Task description:
Starting at the line that contains "Image resolution: width=579", write out every line through the end of the records exactly as it stands, and leave out all pictures.

Material provided:
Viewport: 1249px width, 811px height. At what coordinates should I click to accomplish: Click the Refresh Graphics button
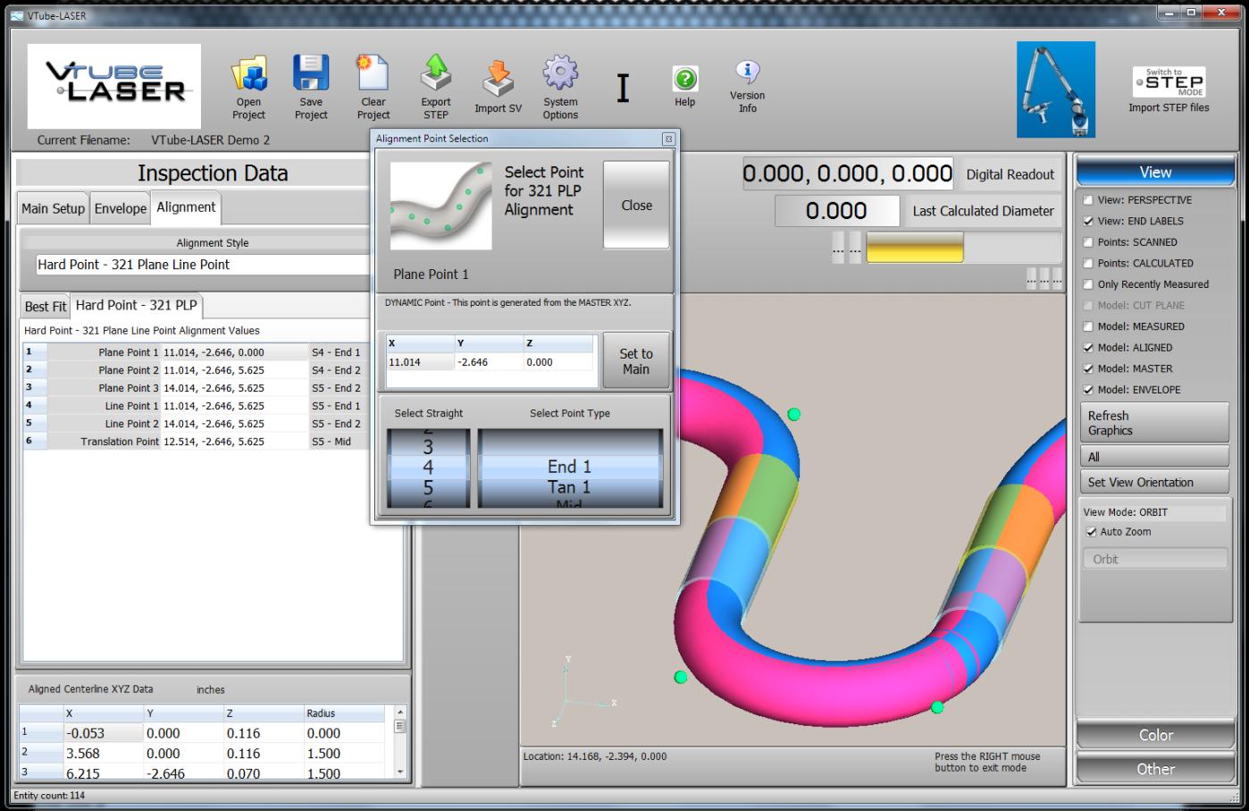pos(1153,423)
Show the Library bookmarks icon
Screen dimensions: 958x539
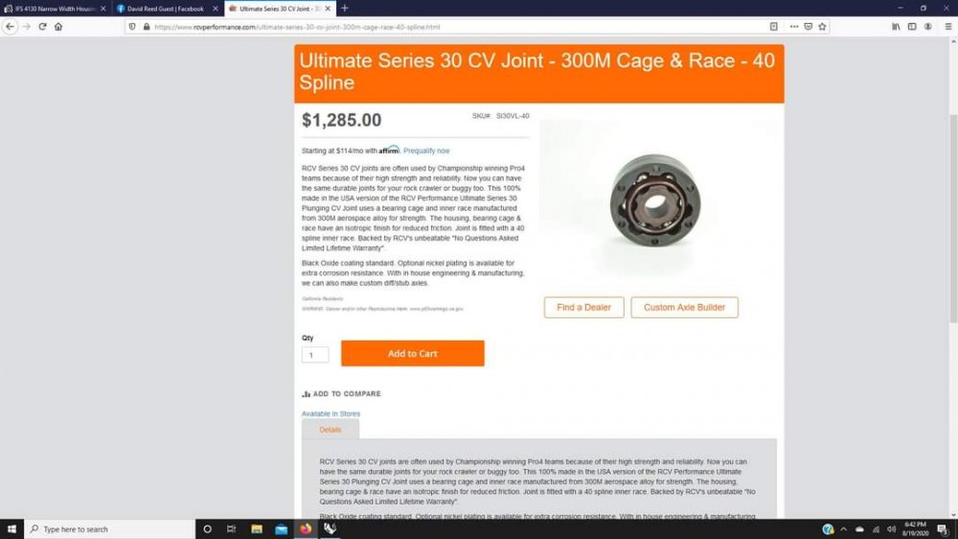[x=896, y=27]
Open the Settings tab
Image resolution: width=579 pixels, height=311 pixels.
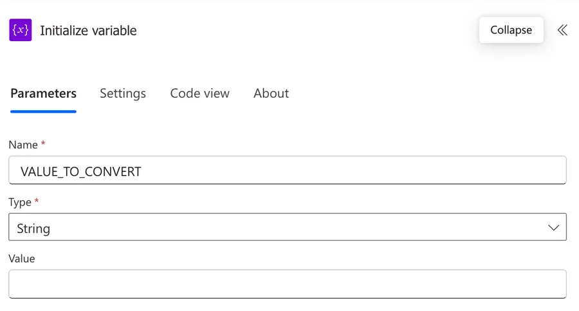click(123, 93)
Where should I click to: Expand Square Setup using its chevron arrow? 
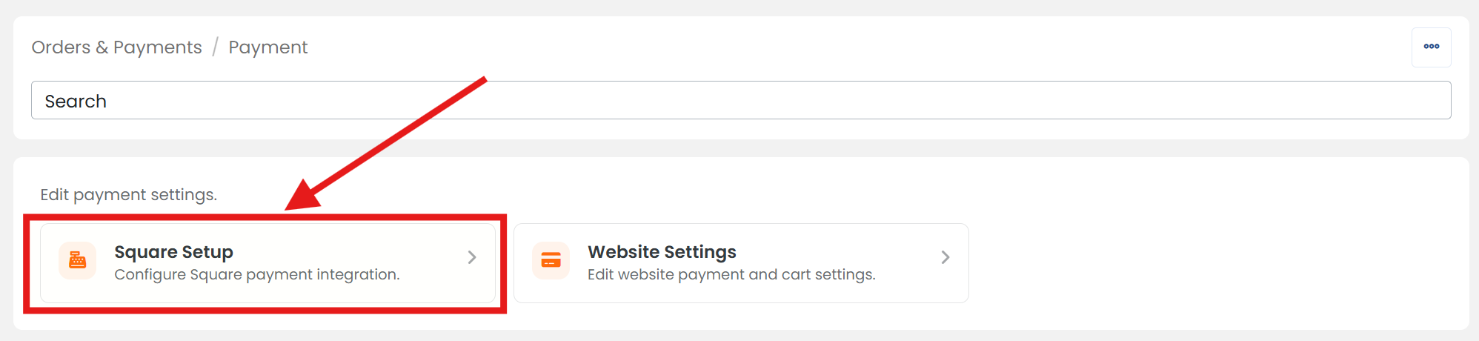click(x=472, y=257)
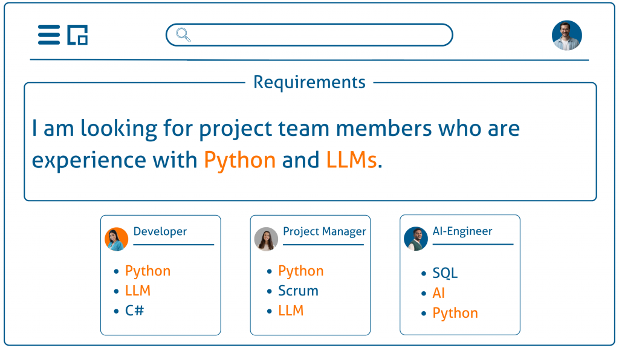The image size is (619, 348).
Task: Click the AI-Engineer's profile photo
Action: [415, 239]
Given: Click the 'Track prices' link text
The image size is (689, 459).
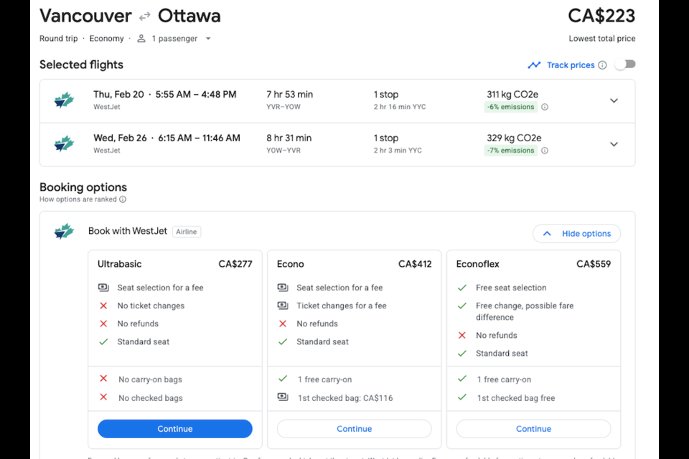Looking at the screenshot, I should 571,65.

Answer for the task:
Image resolution: width=579 pixels, height=311 pixels.
click(123, 93)
Where should I click to: Expand Square Setup using its chevron arrow? 
click(x=472, y=257)
The image size is (619, 348).
Task: Click the AI-Engineer's profile photo
Action: [415, 239]
Given: Click the 'Track prices' link text
The image size is (689, 459).
Looking at the screenshot, I should 571,65.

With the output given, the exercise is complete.